Again, two paths through L-space are needed here. Librarians need to talk the users’ language, and programmers need to talk the librarians’ and the users’ language. Librarians need to assist us in talking the users’ language.

(Continued in part 2)

JHOVE statistics

Here are a few statistics on JHOVE, taken from SourceForge. The period I checked is from January 1, 2012, through January 29, 2013.

Total downloads, all files: 3,081
Downloads for Windows: 2,160
Linux: 350
Macintosh: 294

Top 5 countries:
United States: 831
Germany: 316
Spain: 235
France: 184
Canada: 129

Releases of JHOVE since I left Harvard: 2

Total income from JHOVE since I left Harvard: $12.70 (from sales of JHOVE Tips for Developers)

“Digital forensics”

Now and then I see talk about “digital forensics.” It’s never clear what it’s supposed to mean. “Forensic” means “belonging to, used in, or suitable to courts of judicature or to public discussion and debate.” In popular usage, it’s generally applied to criminal investigations, especially in the phrase “forensic medicine.”
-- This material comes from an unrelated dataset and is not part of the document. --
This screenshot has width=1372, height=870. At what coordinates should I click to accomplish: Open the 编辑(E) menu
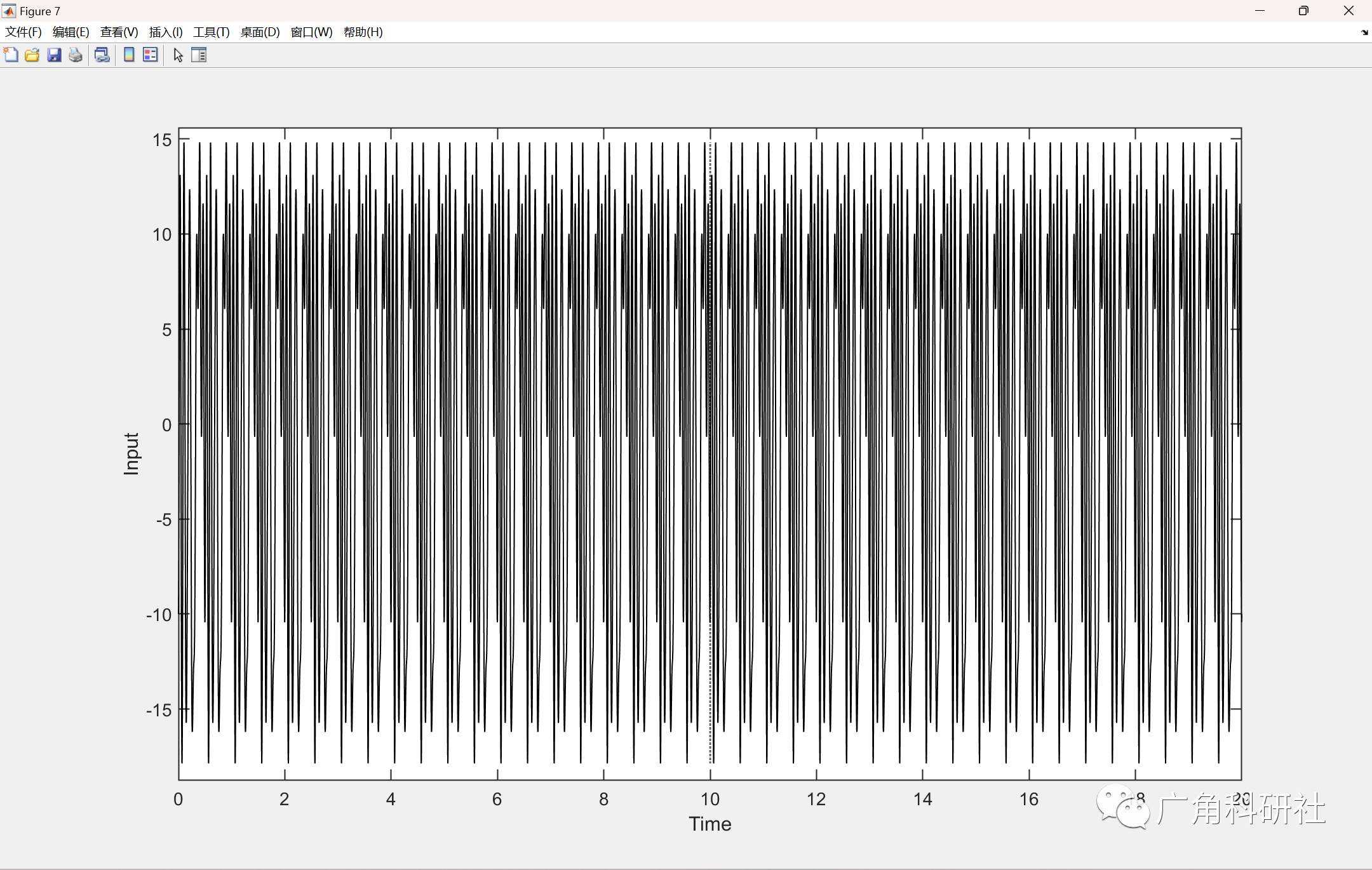click(71, 32)
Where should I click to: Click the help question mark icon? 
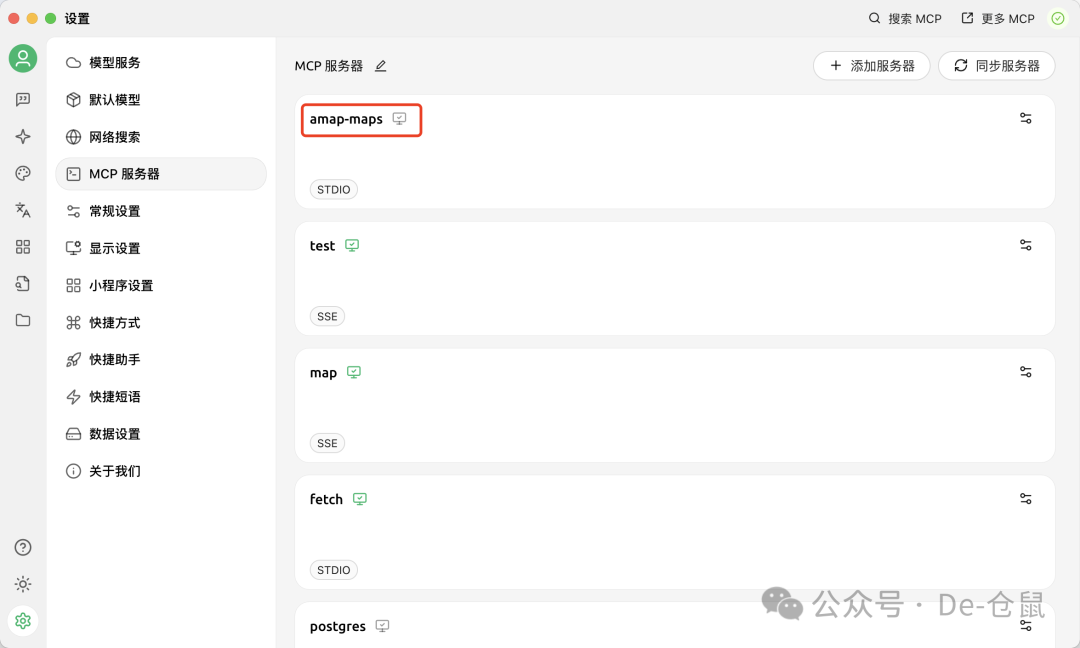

Some activities could be called digital forensics, where digital methods help to resolve contentious issues. For instance, textual analysis might shed light on an author’s identity. Digital techniques can even solve crimes. Too often, though, the term is getting stretched beyond meaningfulness, to the point that routine curation practices are called “forensics.”
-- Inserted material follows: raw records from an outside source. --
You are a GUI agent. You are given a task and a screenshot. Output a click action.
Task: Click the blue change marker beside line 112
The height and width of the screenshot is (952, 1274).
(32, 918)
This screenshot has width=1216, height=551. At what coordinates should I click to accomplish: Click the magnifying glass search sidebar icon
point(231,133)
No doubt it feels glamorous to think of oneself as the CSI of libraries, but let’s not get carried away with buzzwords.

A preservation hazard in OpenOffice

While playing with OpenOffice in my research for Files that Last, I came across a preservation risk. I copied an image from a website and pasted it into a text document, then looked at the resulting XML. The image data wasn’t anywhere in content.xml or anywhere else in the overall ZIP document. Instead, I found this:


<draw:image
xlink:href="http://plan-b-for-openoffice.org/resources/images/x180x60_3_get.png.pagespeed.ic.fjV0teeVb_.png"
xlink:type="simple"
xlink:show="embed"
xlink:actuate="onLoad"/>

The source for the image is on the Web. This means that if the URL stops working, the document loses the image. That’s a poor plan for long-term storage.
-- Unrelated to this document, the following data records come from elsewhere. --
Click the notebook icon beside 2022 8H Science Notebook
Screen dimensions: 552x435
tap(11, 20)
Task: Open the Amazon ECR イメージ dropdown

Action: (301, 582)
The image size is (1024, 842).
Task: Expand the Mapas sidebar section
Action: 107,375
The way to avoid this is to use Edit > Paste special and paste the image as a bitmap. It can be a pain to remember to do this. You may be able to catch images that are pasted by reference, since there can be a brief delay while just a box with the URL is displayed before the image comes up.

Sneaky little preservation hazards like this (and the earlier one mentioned with Adobe Illustrator files) are the kind of thing you’ll find when Files that Last comes out.

When is a PDF not a PDF?

Yesterday I was doing some experiments with Adobe Illustrator. According to some web sites, The CS5 version saves its files as PDF, though with the extension .AI. When you save a file, though, the options dialog has a checkbox labeled “Create PDF Compatible File.” I unchecked it and saved the file, then opened it in JHOVE. JHOVE says it’s perfectly good PDF — indeed, PDF/A. Then I tried opening it in Preview, and this is what it looked like:

File says over and over that it was saved without PDF content

If you don’t actually look at the file but trust the mere fact that it’s a PDF, you might put it into a repository and find out later on that it’s worthless as a PDF. What’s happening is that PDF can embed any kind of content, and this one embeds its native PGF data. Any PDF reader can open the file, but only an application that understands PGF can use its actual content. Anyone putting PDF into a repository should be aware of this risk.

It’s outside the scope of JHOVE to check whether embedded content is acceptable to PDF/A, so the claim that it’s correct PDF/A is probably spurious. It is, however, definitely legal PDF.

This type of situation helps to show why PDF/A-3 is a bad idea.